A suspensão da divisão da premiação em dinheiro do Campeonato Brasileiro e da Libertadores com os funcionários foi outro evento que contrasta com a alegria que o time proporciona à torcida, gerando, inclusive, um mal estar dentro do clube. O acordo de 70% para os jogadores e 30% para os funcionários não foi aprovado por Landim. Um episódio que não ganhou muito espaço na mídia, mas que denota a clara transformação do Flamengo em um clube de modelo empresarial, comandado por gestores que se preocupam única e exclusivamente com o lucro. Escolha que leva o clube a ter um elenco milionário e, sem dúvida, o melhor do país, mas que o faz esquecer seu papel social – e talvez até sua essência.

O clube, que passou por um processo de democratização em 1988, na gestão do ex-presidente Márcio Braga, dando aos sócios o direito de votar nas eleições do clube – direito que antes era apenas restrito aos conselheiros -, hoje quer fazer valer apenas a sua própria voz no cenário nacional. Como Narciso, que de tanto admirar sua própria beleza, se afogou em sua própria imagem, o Flamengo ruma para um caminho semelhante. Com uma postura tão vaidosa, o clube parece não ter olhos para os outros, a não ser a si mesmo.

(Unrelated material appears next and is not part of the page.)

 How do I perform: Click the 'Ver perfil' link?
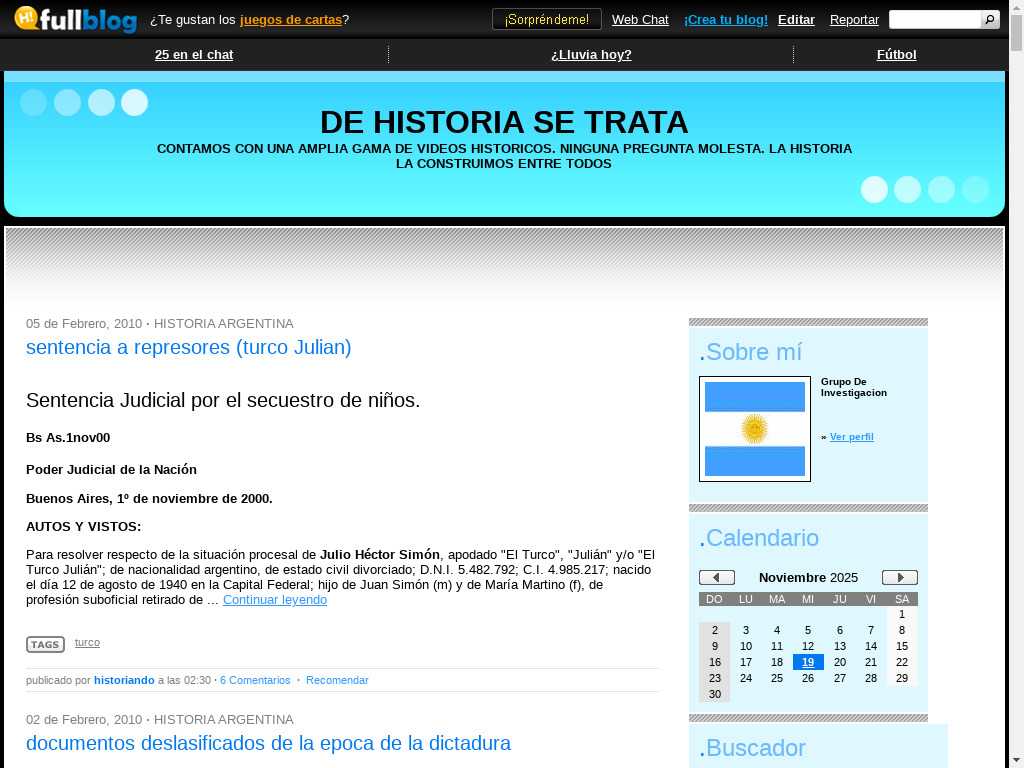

O clube não é o primeiro, e nem será o último, a se associar a um governo autoritário. Até hoje o Benfica, de Portugal, é marcado por suspeitas de favorecimento estatal na conquista de campeonatos durante a Ditadura de Salazar. Na Espanha, a história do Real Madrid guarda uma relação intrínseca com a Ditadura franquista, retratada no documentário “O Madrid Real. A lenda negra da glória branca”, de Carles Torras. A aproximação do Flamengo com um governo que é marcado por falas e atos dúbios, pode até trazer benefícios a curto prazo, mas certamente deixará uma marca na história do clube.

A cada dia o Flamengo apresenta à sociedade uma nova faceta. Consegue ser considerado arrogante, sem perder o título de “mais querido”; envergonha parcela da torcida, mas orgulha a maior parte dela com a conquista de títulos; surge como mau exemplo caçando brechas no decreto da prefeitura, mas tem jogadores que são modelos para milhares de crianças. Nesse transtorno de personalidade “multipolar”, fica a questão: quantos “Flamengos” o Flamengo tem?

One thought on “Quantos “Flamengos” o Flamengo tem?

  1. Excelentes reflexões! Fico pensando em como Landim coloca em cena a repetição do movimento do governo federal: popular em alguns discursos, mas ativamente anti-povo. Quando é chamado à ação concreta, suas posições são elitistas e excludentes.